● **DIRECTION 1**
Answer these questions from the aquarium fish text:
(a) How many freshwater fish does the text say it will cover?
(b) For how long can female guppies sometimes use stored sperm to self-inseminate?
(c) How much water does each guppy require at minimum?
● **DIRECTION 2**
Write out the stretch of the aquarium fish text from "Stats and Difficulty" through "or poor oxygenation." again, swapping "shoaling" for "schooling".

● **SELECTION**
※ ※ ※

You need to choose the right aquarium, and fitting equipment, figure out the best layout, and, most importantly, decide on the right fish.

As you may know, several criteria should come into play when choosing your tank fish. These include hardiness, adaptability, ease of care, and, last but not least, looks.

Today, we will look into the 17 most gorgeous freshwater fish that are perfect for all experience levels.

Let’s get it started!

1. Fancy Guppies

Guppies are by far the most popular and beloved aquarium fish. They are the most proficient breeders, capable of producing hundreds of offspring, sometimes even without male assistance.

That’s because females can store the male’s sperm in a special belly pouch that they can use to self-inseminate sometimes 12 months in a row.

This is why guppies have been subjected to extensive selective breeding, resulting in countless breeds with astounding color, pattern, and body shape variety.

Stats and Difficulty of Care

  • Guppies can reach 2 inches in size and live approximately 2-3 years in captivity
  • They are shoaling fish that require at least 2 gallons of water per fish
  • The ideal temperature range sits between 72 and 82 F with a pH of 6.5 to 8.0
  • Guppies are omnivorous and accept all types of fish food

These peaceful and social fish are very easy to care for and maintain. Tank maintenance is necessary to keep them in good shape and prevent health problems due to ammonia buildup or poor oxygenation.

Limit the number of males to prevent extreme aggression during breeding and in general, and only pair guppies with peaceful and friendly tankmates.

※ ※ ※

● **INFORMATION SUPPLIED**
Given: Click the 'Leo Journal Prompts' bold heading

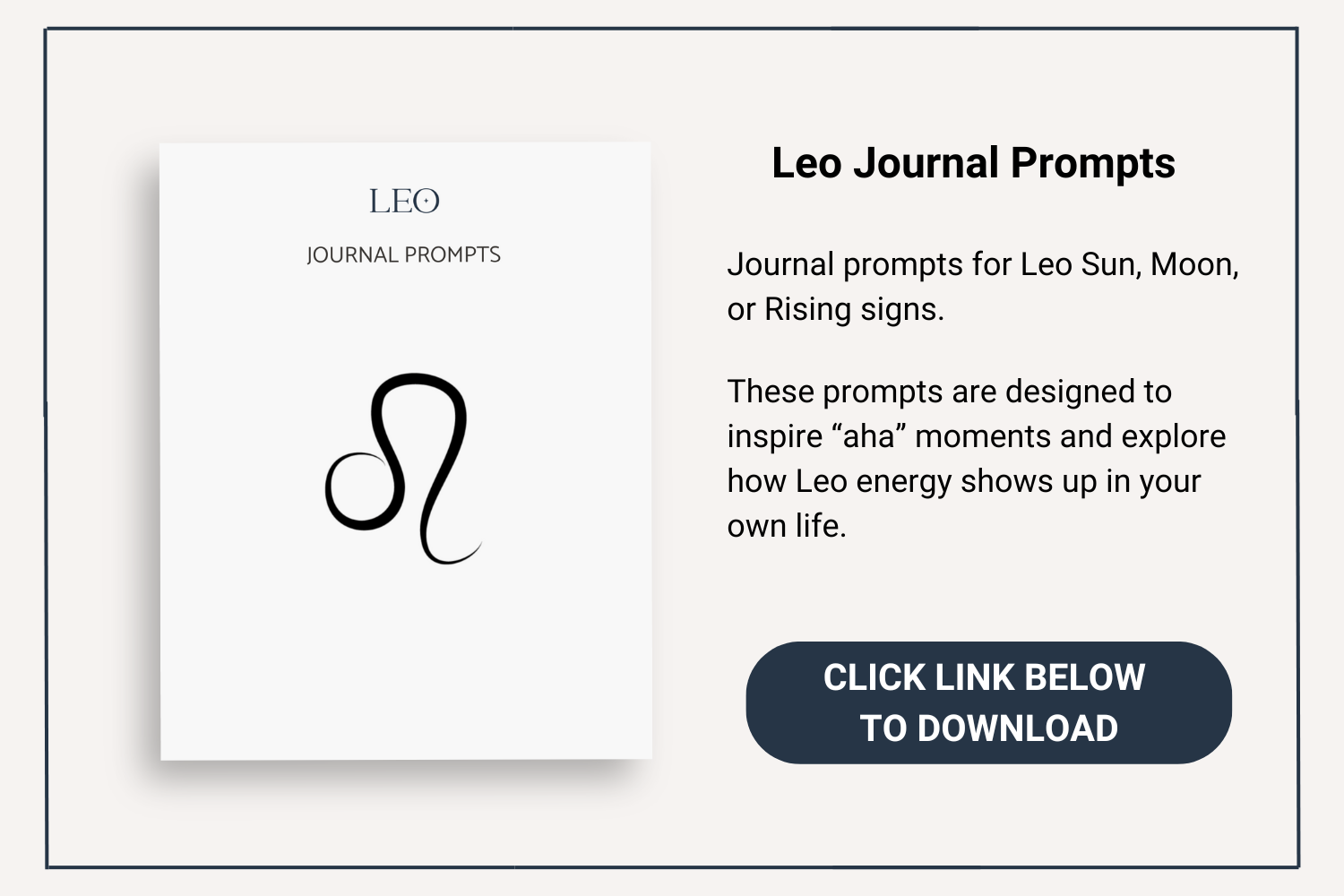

※ ※ ※

● **EXPECTED OUTPUT 1**
(a) 17
(b) Sometimes 12 months in a row
(c) At least 2 gallons

● **EXPECTED OUTPUT 2**
Stats and Difficulty of Care

  • Guppies can reach 2 inches in size and live approximately 2-3 years in captivity
  • They are schooling fish that require at least 2 gallons of water per fish
  • The ideal temperature range sits between 72 and 82 F with a pH of 6.5 to 8.0
  • Guppies are omnivorous and accept all types of fish food

These peaceful and social fish are very easy to care for and maintain. Tank maintenance is necessary to keep them in good shape and prevent health problems due to ammonia buildup or poor oxygenation.